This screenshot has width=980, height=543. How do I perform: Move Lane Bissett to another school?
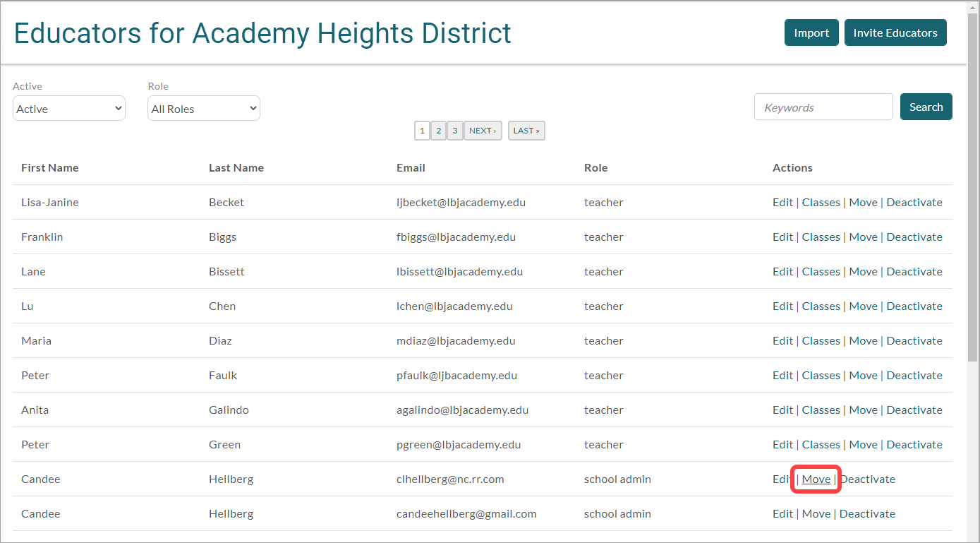pos(863,272)
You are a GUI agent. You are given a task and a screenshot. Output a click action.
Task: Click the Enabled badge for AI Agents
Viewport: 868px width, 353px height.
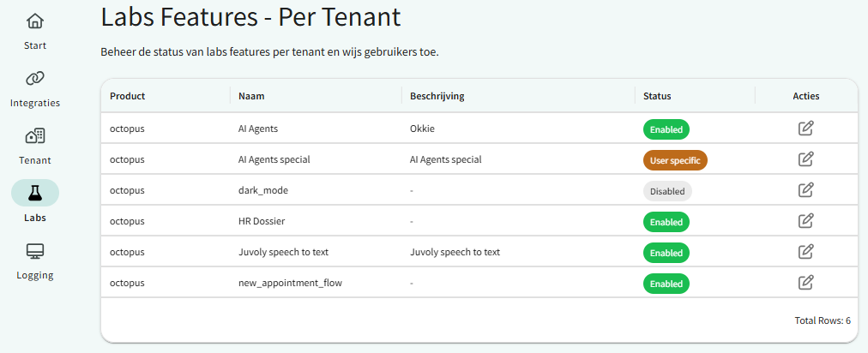(x=666, y=129)
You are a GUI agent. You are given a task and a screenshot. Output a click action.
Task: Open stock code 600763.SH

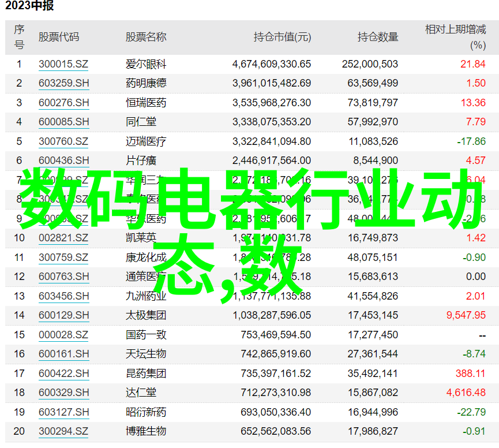click(x=64, y=277)
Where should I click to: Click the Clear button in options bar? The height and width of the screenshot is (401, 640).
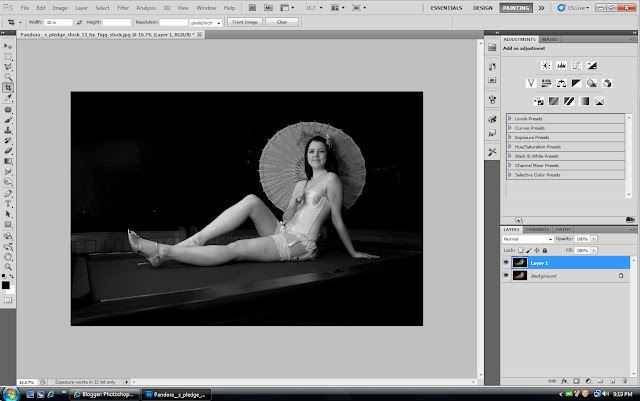(282, 21)
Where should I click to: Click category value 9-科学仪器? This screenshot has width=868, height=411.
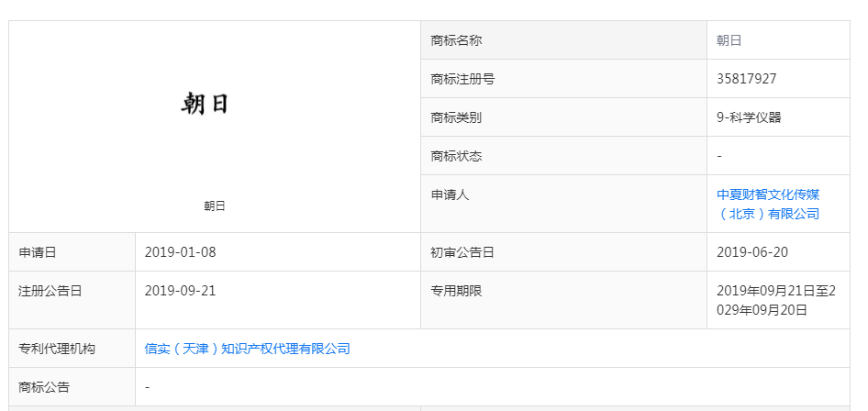coord(749,117)
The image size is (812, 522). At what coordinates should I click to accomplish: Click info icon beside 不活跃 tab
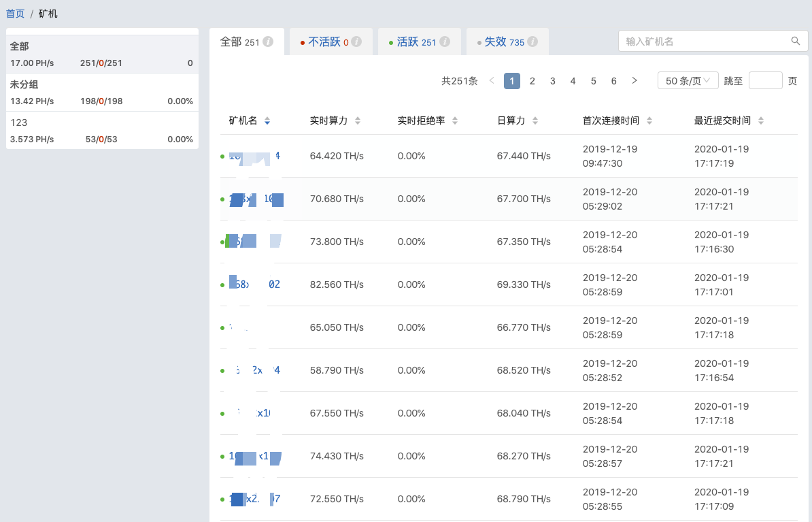click(356, 42)
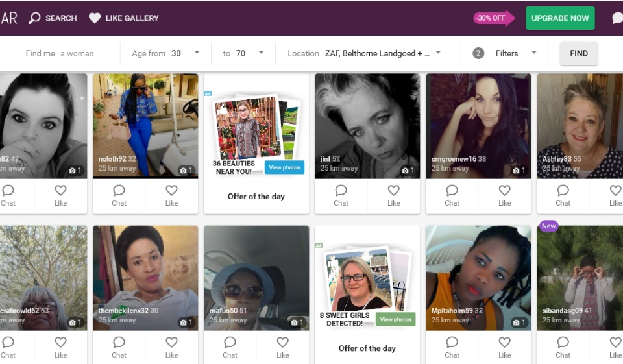The height and width of the screenshot is (364, 623).
Task: Expand the 'Age from' 30 dropdown
Action: point(197,53)
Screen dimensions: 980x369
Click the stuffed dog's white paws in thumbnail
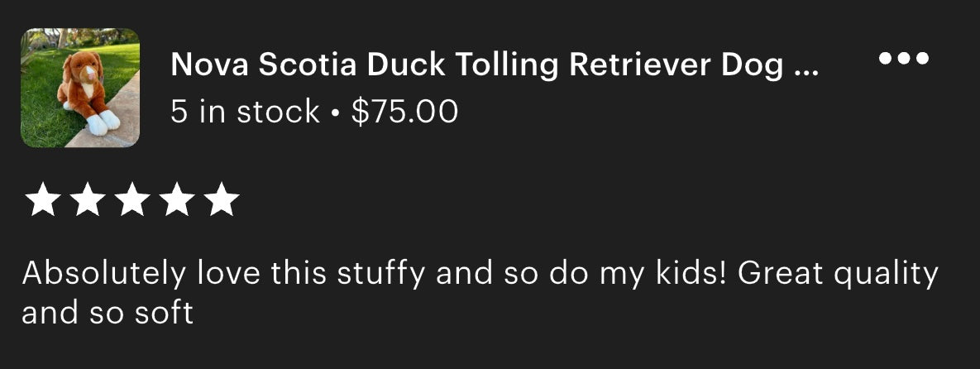click(x=103, y=122)
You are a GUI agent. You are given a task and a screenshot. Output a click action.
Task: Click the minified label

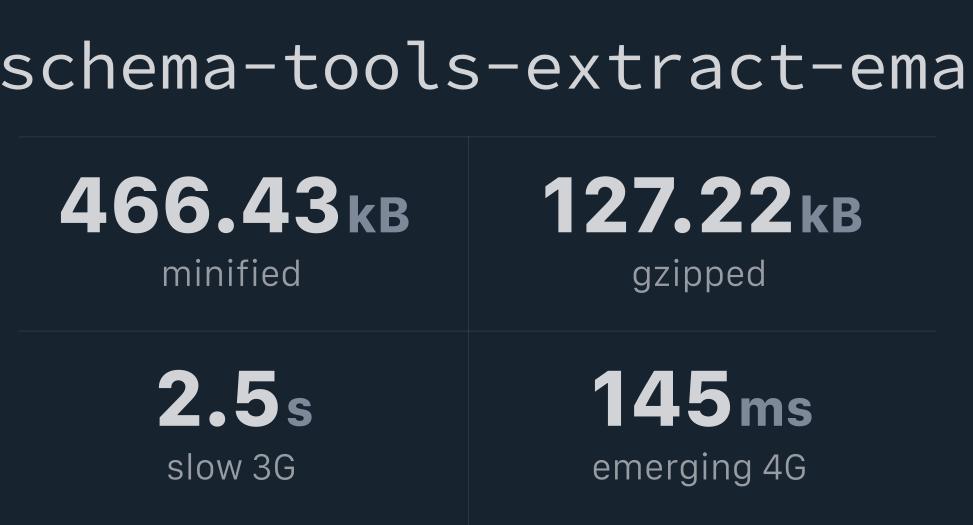point(231,274)
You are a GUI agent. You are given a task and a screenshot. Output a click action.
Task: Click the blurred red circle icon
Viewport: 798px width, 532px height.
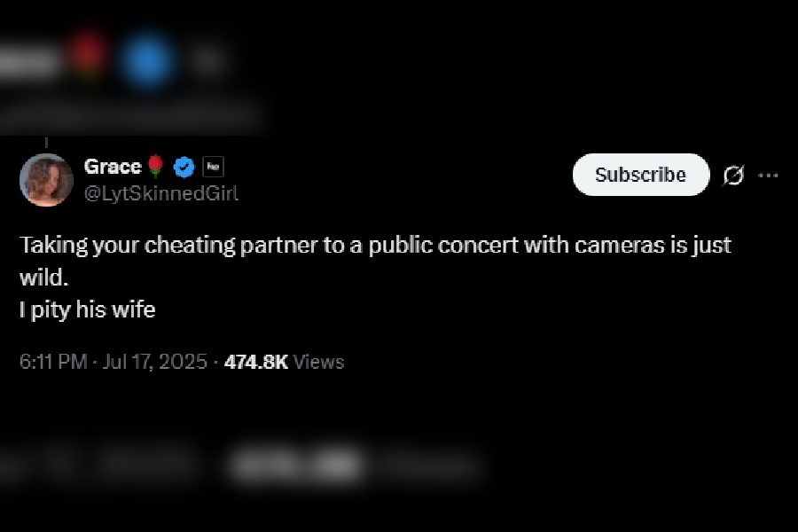tap(87, 54)
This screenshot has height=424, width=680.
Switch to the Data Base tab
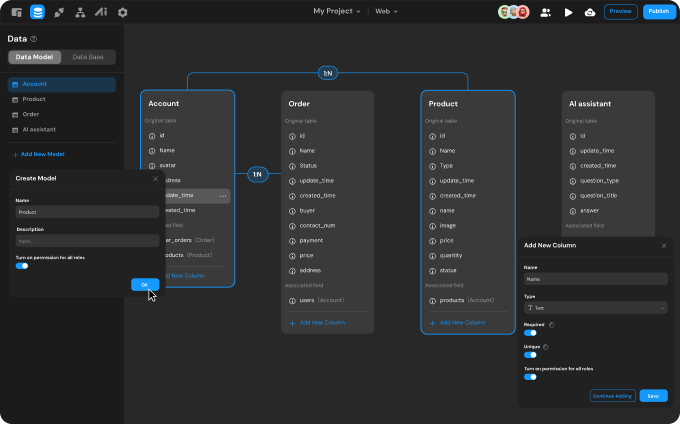coord(89,58)
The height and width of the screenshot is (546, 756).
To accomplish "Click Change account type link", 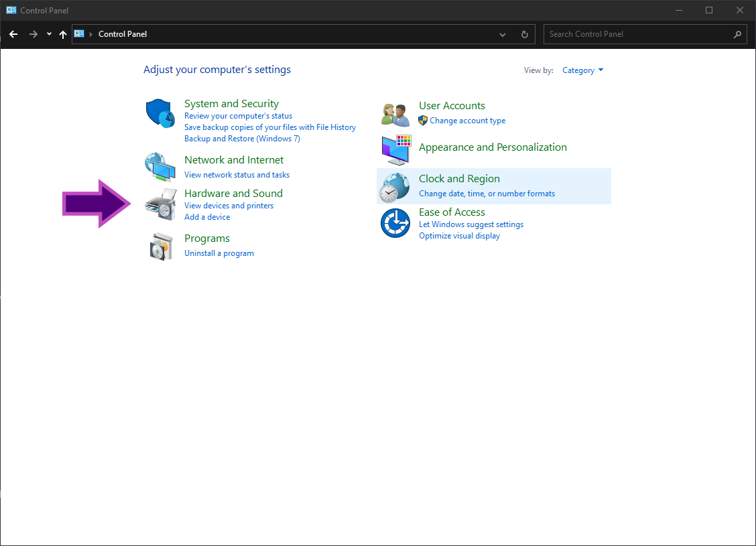I will 467,120.
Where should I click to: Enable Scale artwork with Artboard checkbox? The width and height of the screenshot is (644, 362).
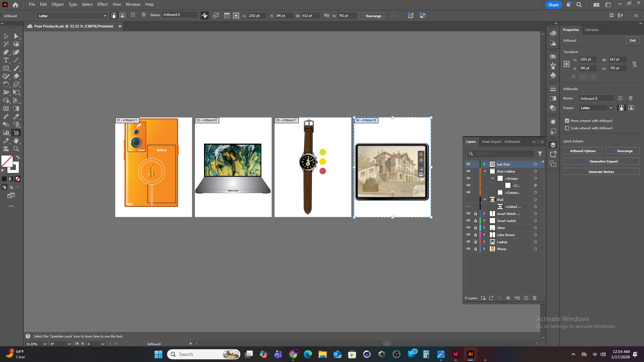pyautogui.click(x=567, y=128)
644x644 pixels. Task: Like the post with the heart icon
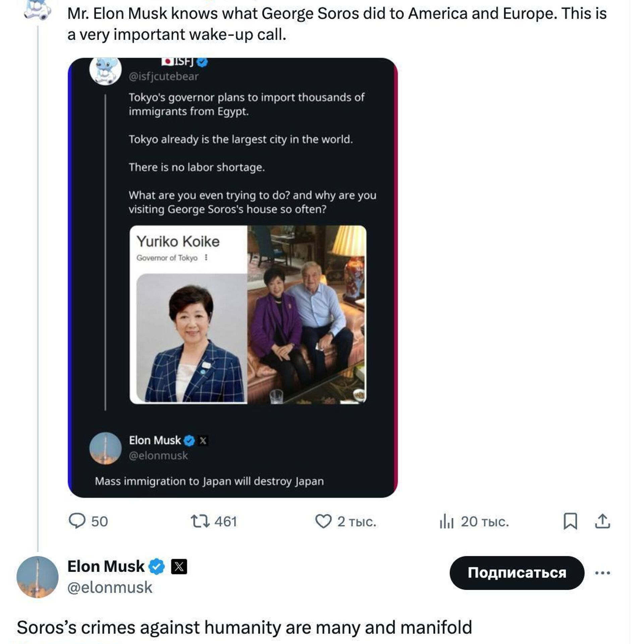323,521
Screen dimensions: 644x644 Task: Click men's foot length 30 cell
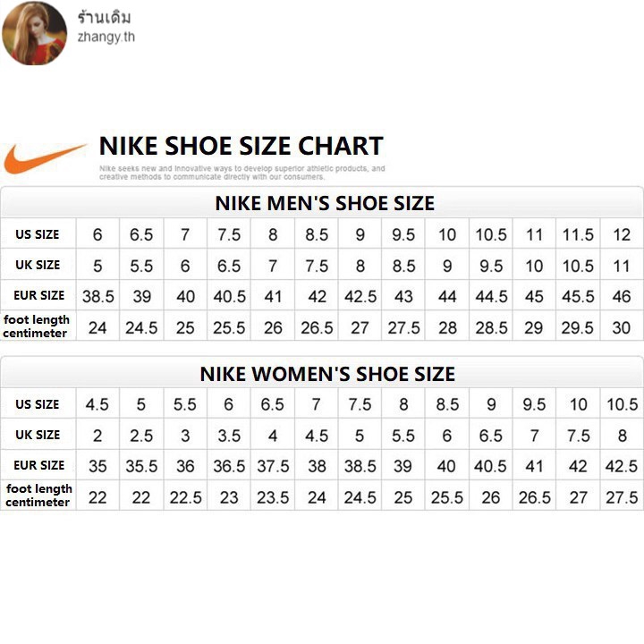pyautogui.click(x=622, y=327)
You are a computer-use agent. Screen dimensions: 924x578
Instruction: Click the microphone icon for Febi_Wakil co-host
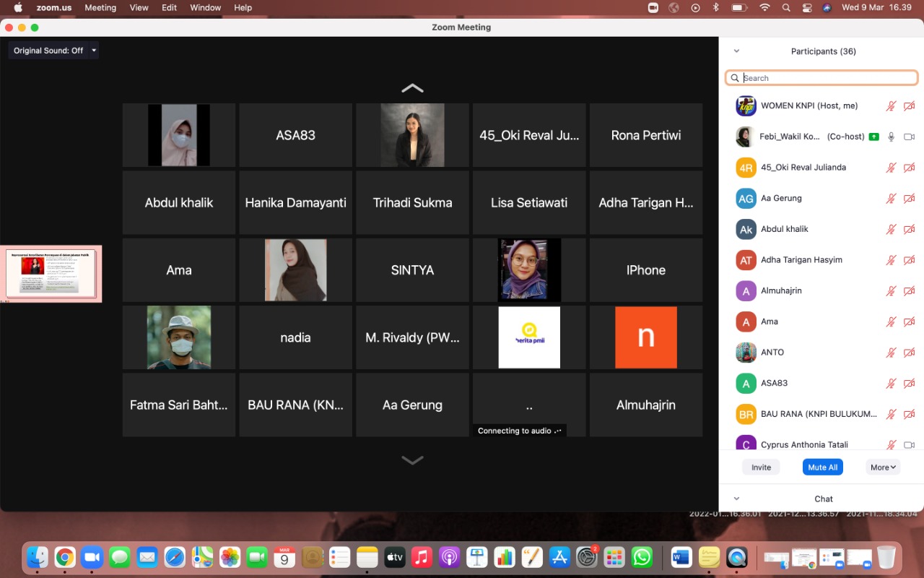892,137
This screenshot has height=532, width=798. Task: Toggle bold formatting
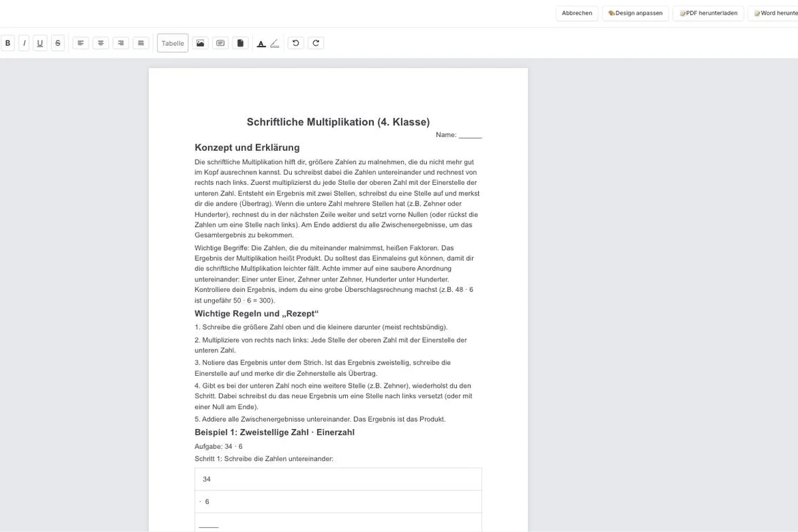pyautogui.click(x=7, y=43)
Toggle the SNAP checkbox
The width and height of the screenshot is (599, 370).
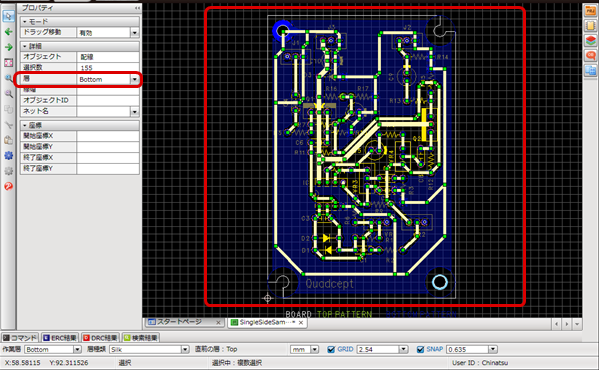[x=420, y=349]
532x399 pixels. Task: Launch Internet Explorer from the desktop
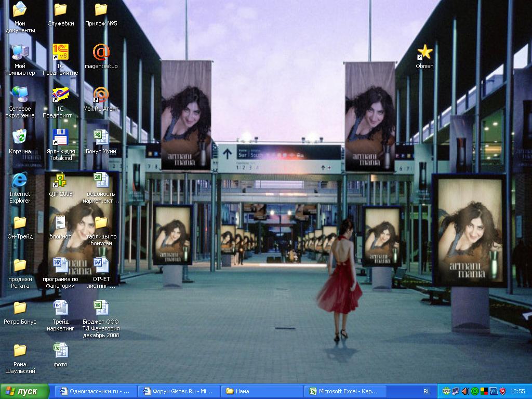20,180
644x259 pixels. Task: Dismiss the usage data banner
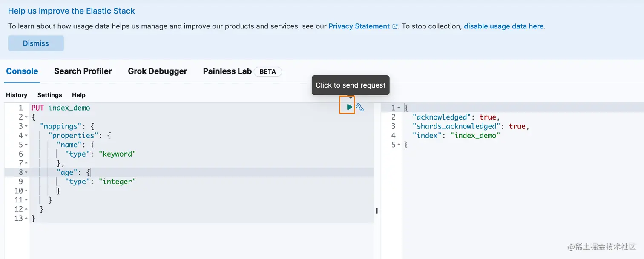[x=36, y=43]
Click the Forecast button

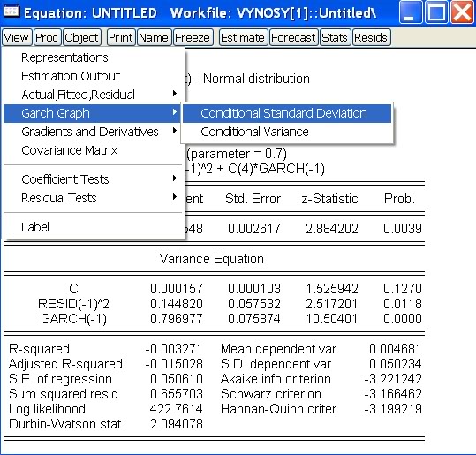[x=293, y=37]
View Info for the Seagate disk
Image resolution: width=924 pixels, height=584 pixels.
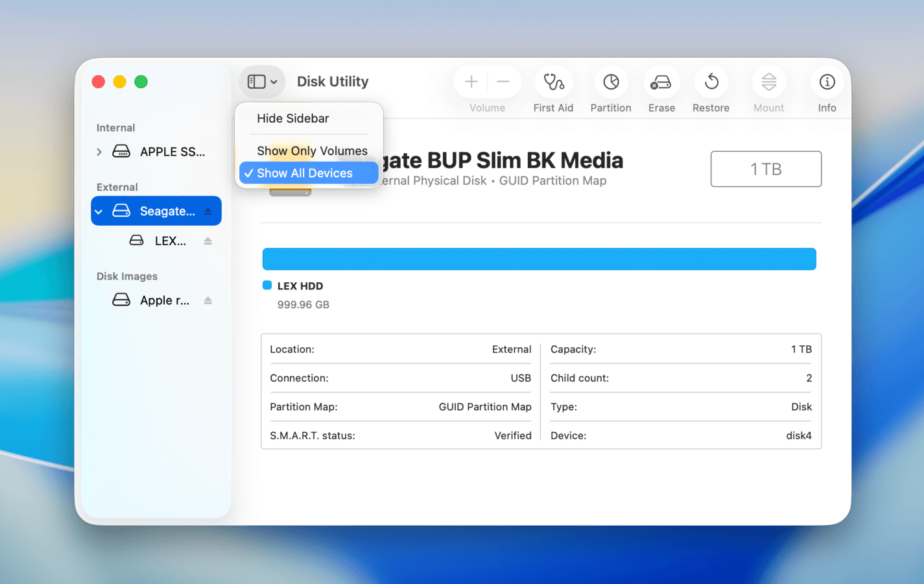coord(827,82)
----
Aim of the task:
With the pictures left out, give again exactly the lines from the one with "Instruction: Click the" through the end of the data, both included.

Written response:
Instruction: Click the microphone icon for Febi_Wakil co-host
892,137
This screenshot has height=532, width=798. Task: Toggle bold formatting
pyautogui.click(x=7, y=43)
Toggle the SNAP checkbox
The width and height of the screenshot is (599, 370).
[x=420, y=349]
532x399 pixels. Task: Launch Internet Explorer from the desktop
20,180
644x259 pixels. Task: Dismiss the usage data banner
[x=36, y=43]
Click the Forecast button

[x=293, y=37]
View Info for the Seagate disk
Image resolution: width=924 pixels, height=584 pixels.
coord(827,82)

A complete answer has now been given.